Ugandan gospel artist (born 2001)

Gloria Mulungi Senyonjo (born 28 October 2001), better known by her stage name Baby Gloria, is a Ugandan gospel artist. She started singing at the age of two and a half years. In 2010, she won the Tumaini Musical Award, followed by the Olive Musical Award in 2011.
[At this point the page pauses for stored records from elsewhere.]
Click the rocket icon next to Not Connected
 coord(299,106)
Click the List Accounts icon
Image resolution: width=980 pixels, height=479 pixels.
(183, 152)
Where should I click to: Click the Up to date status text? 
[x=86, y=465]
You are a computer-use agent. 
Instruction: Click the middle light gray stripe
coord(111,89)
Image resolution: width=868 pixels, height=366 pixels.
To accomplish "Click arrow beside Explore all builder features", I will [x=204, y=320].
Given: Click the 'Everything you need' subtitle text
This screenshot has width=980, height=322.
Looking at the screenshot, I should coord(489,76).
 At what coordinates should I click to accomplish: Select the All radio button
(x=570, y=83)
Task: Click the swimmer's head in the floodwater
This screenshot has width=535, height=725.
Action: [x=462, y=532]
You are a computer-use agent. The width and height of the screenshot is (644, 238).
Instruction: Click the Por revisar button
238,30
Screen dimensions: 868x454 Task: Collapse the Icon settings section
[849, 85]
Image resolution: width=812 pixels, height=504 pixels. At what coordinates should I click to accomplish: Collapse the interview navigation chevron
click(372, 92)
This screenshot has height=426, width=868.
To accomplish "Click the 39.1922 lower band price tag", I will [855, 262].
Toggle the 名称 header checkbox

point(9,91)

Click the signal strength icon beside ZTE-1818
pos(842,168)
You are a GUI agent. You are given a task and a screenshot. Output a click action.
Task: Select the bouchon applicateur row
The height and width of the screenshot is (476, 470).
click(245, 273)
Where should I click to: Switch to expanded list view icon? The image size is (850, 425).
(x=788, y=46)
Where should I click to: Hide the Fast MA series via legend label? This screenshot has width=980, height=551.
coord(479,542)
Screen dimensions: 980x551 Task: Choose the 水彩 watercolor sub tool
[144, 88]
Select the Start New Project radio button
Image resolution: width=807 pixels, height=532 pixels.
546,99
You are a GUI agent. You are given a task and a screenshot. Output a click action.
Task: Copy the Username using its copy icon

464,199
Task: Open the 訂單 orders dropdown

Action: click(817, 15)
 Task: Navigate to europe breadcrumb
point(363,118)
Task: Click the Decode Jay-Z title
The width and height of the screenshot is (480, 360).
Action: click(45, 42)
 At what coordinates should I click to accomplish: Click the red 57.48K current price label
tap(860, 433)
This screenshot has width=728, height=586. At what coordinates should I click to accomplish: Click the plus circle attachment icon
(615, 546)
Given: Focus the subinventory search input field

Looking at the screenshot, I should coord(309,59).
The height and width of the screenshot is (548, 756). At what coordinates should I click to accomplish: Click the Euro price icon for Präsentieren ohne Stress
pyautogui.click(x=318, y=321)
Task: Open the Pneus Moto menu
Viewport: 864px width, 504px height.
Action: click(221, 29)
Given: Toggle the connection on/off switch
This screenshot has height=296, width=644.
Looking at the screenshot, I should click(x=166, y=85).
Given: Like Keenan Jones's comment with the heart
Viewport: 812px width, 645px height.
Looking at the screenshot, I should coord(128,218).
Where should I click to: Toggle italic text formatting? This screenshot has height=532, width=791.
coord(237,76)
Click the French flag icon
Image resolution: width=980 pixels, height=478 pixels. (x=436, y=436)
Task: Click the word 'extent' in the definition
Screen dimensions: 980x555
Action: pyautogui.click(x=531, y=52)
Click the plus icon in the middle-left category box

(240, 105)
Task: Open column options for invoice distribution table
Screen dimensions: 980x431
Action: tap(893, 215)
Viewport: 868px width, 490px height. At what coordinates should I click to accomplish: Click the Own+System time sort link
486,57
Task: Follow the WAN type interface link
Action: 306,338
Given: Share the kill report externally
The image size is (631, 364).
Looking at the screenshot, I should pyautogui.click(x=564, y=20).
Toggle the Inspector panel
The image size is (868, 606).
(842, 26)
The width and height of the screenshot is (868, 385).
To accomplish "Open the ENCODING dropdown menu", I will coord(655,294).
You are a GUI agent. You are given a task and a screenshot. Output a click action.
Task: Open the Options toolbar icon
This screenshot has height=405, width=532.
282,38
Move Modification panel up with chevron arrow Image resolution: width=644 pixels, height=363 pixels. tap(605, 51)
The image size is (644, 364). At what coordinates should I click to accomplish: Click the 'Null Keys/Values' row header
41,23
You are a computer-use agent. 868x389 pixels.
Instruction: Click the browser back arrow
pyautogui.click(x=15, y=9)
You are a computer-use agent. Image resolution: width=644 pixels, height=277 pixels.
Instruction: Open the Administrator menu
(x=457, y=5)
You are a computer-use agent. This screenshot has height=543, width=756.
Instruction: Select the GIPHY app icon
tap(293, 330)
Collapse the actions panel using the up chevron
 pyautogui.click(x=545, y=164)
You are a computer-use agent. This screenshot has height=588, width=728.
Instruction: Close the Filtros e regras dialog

== Early life and education ==
She was born to John Senyonjo and Betty Nakibuuka, who is also a Ugandan gospel artist. John Senyonjo is the manager of Baby Gloria and Betty Nakibuka. Baby Gloria is the first-born in the family and she went to Sir Apollo Kaggwa primary school in Mengo and later joined Life international school. She fellowships at Omega healing church in Namasuba, Wakiso district where Pastor Kyazze is the lead pastor.

== Career ==
In 2005, Baby Gloria released her first songs: "Mummy" and "Sisobola kukyawa". At age 14, she held her first concert at Sir Apollo Kaggwa primary school. The charity concert raised money to help needy children in Luzira. Her next concert was held at the Uganda National Museum in 2011. She is a dancer, guitarist, and a commercial brand ambassador of Movit products. She was among the hosts of MTN Pulse Awards in 2020. She featured in Pearl Magic Prime's reality show Kampala Creme in 2024; she later left the show, calling it fake and scripted.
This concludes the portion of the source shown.